Yevgeniya Kaganovich: grow
Yevgeniya Kaganovich conceived of grow as a series of durational installations in public buildings throughout the Milwaukee area. At each location, a system of interconnected plant-like forms, simulating a self-propagating organism in multiple stages of development, would grow over time. These systems were created from recycled plastic bags, and their growth rate was determined by the number of bags accumulated in an official recycling bin at each site. The layers of plastic were fused to create a surface similar to leather or skin, molded into plant-like forms, connected with plastic bag “thread” and stuffed with more bags. Like weeds, these organisms were meant to grow into unused and overlooked spaces: niches, stairwells, and other peripheral and forgotten architectural elements.

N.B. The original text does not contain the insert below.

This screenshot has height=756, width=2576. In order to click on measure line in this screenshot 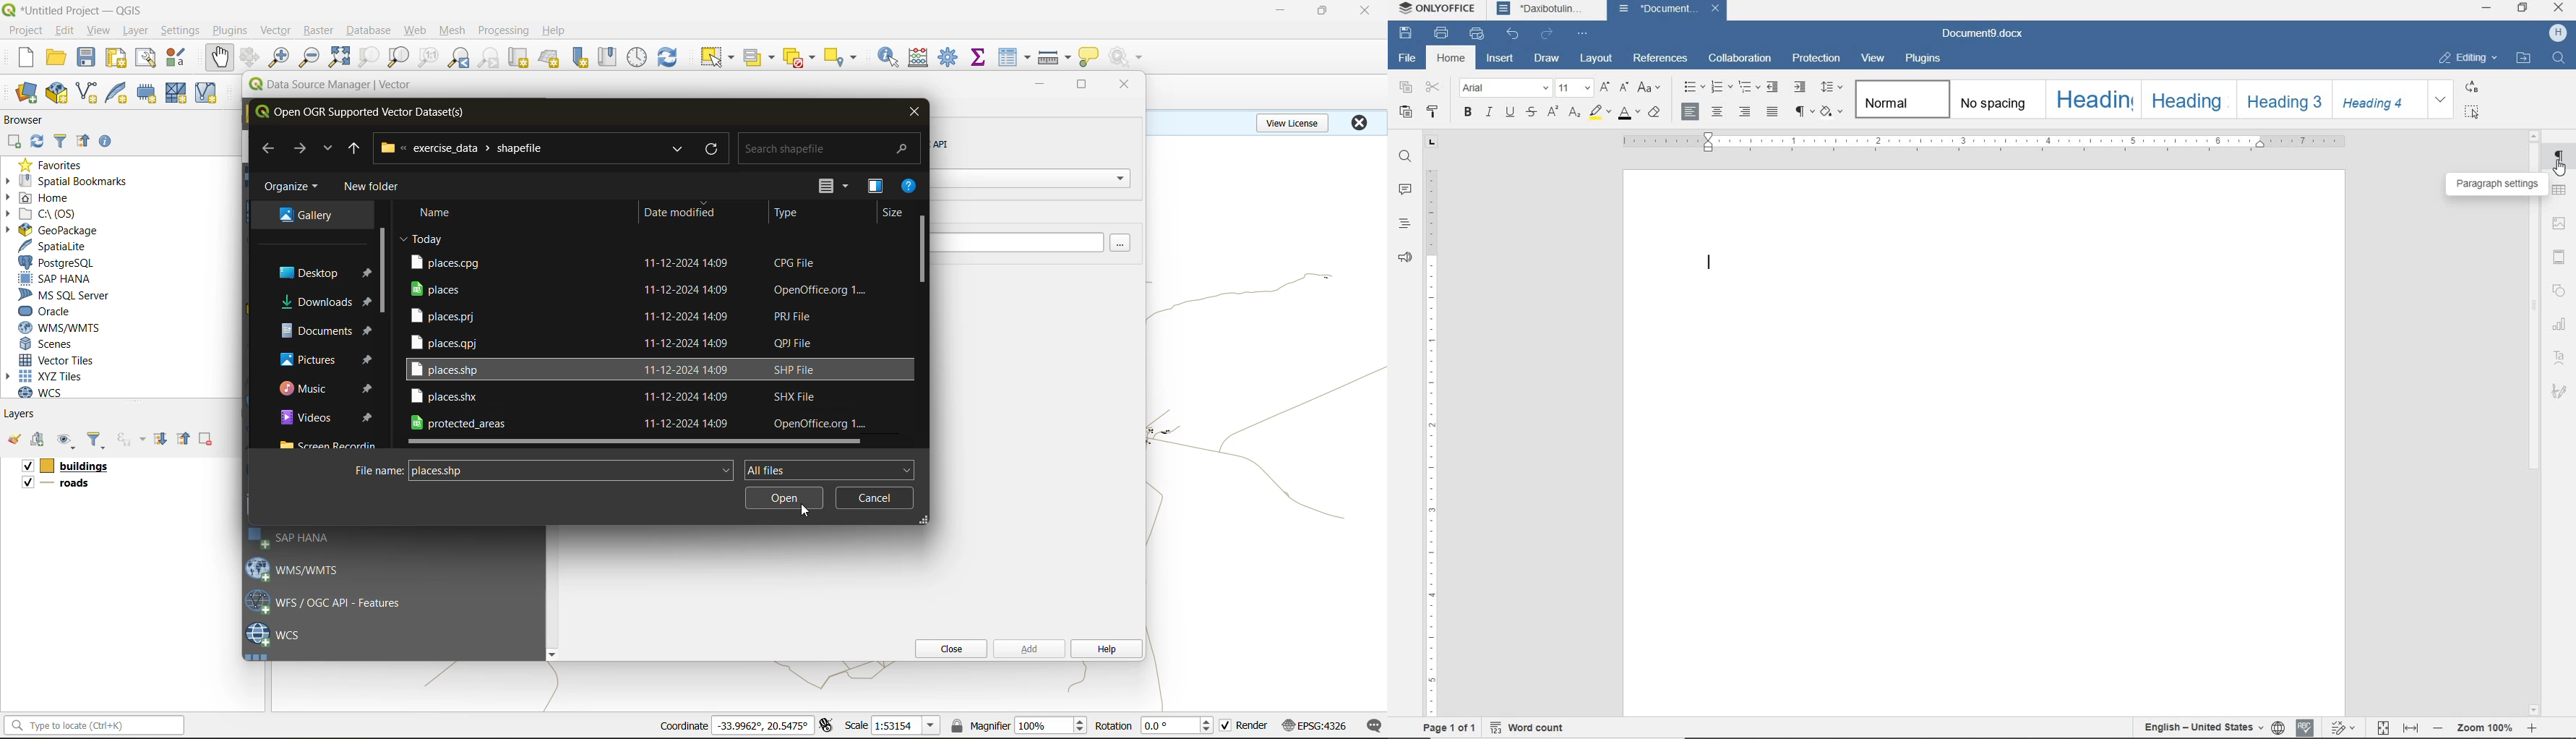, I will do `click(1057, 58)`.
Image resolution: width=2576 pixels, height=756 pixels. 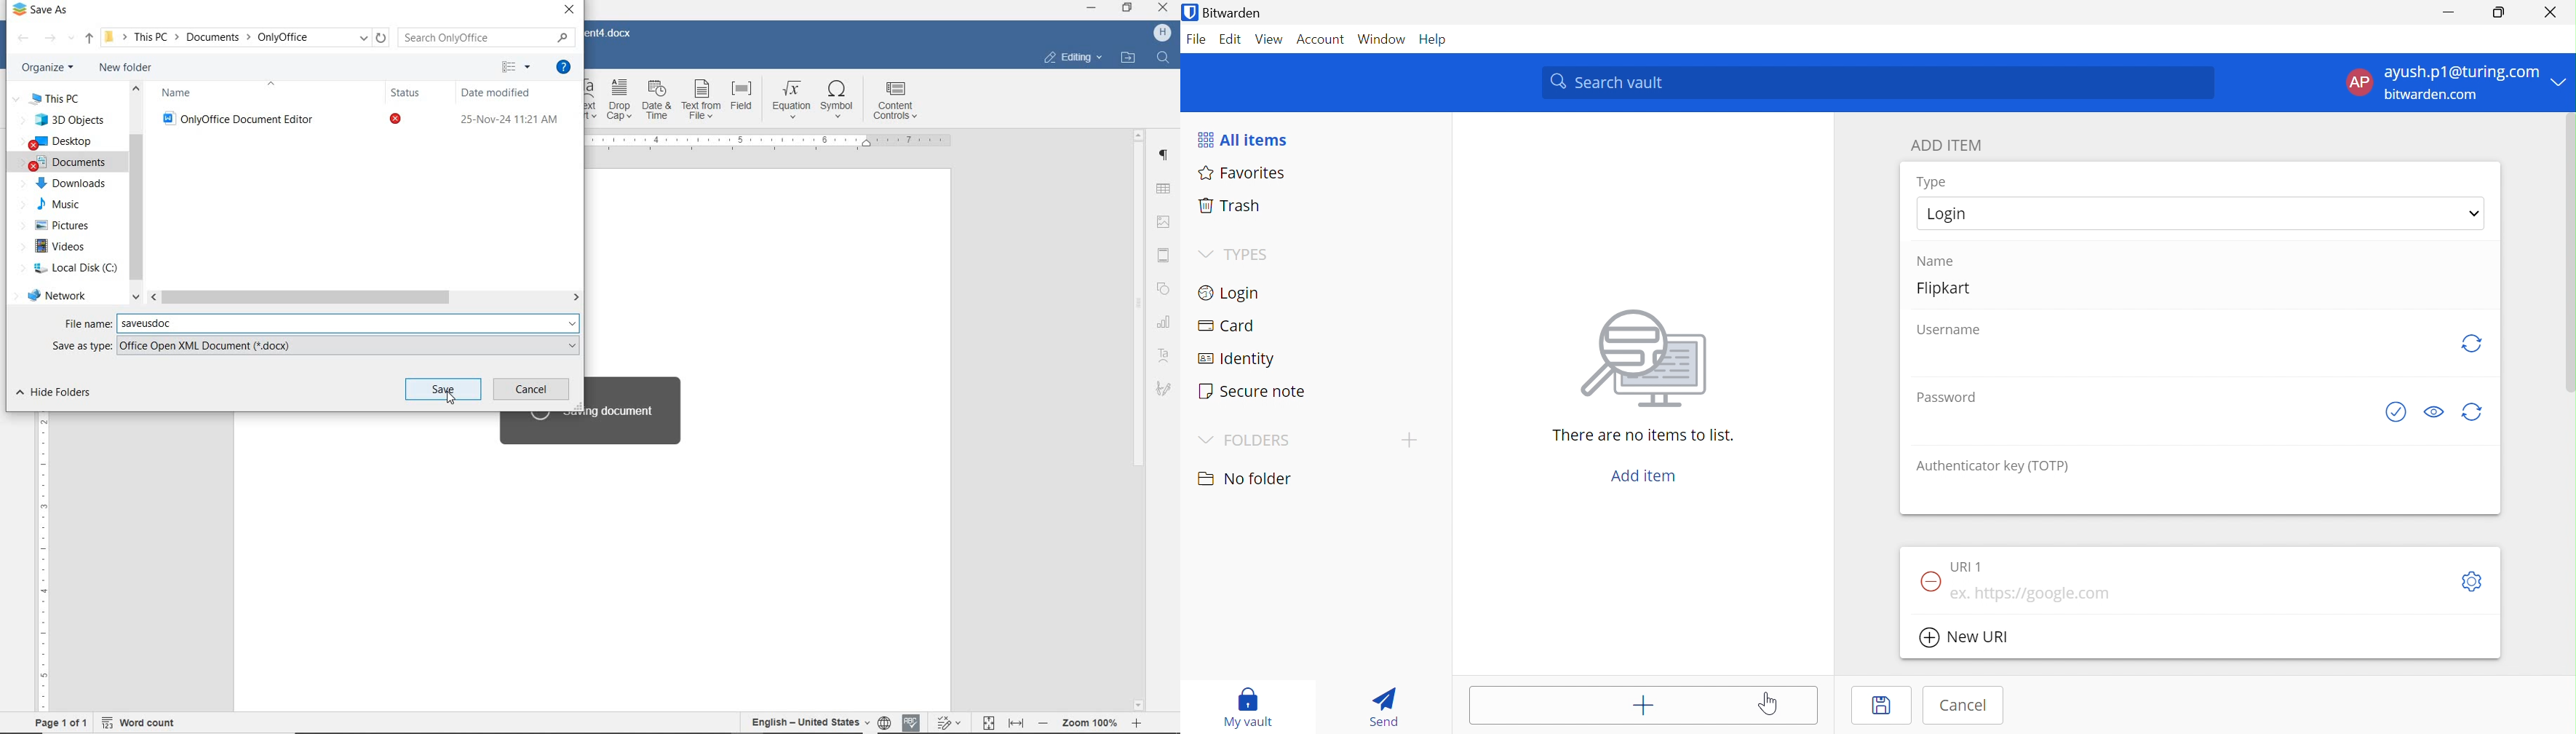 I want to click on chart, so click(x=1165, y=323).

The project launched in October 2012 at the Lynden Sculpture Garden, where it continued for four years. This was Kaganovich’s first foray into extended community engagement. In addition to placing a bin at Lynden and inviting people to drop off their used plastic bags, she and her student researchers offered free monthly workshops, teaching the public how to manipulate plastic bags as a raw material to create more forms and plantings. During that time, there were additional “plantings” at multiple locations throughout the city of Milwaukee, and also in Florida, Texas, and Pennsylvania.
“My goals for grow,” Kaganovich observed at the beginning of the project, “are to transform an artificial manipulated material into a seemingly unchecked, feral, opportunistic growth; to visualize and punctuate reuse by juxtaposing it with slow, methodical, labor-intensive making that plays with control, ‘craftiness,’ and precision; and to speculate about how artificial lifecycles are sustained.”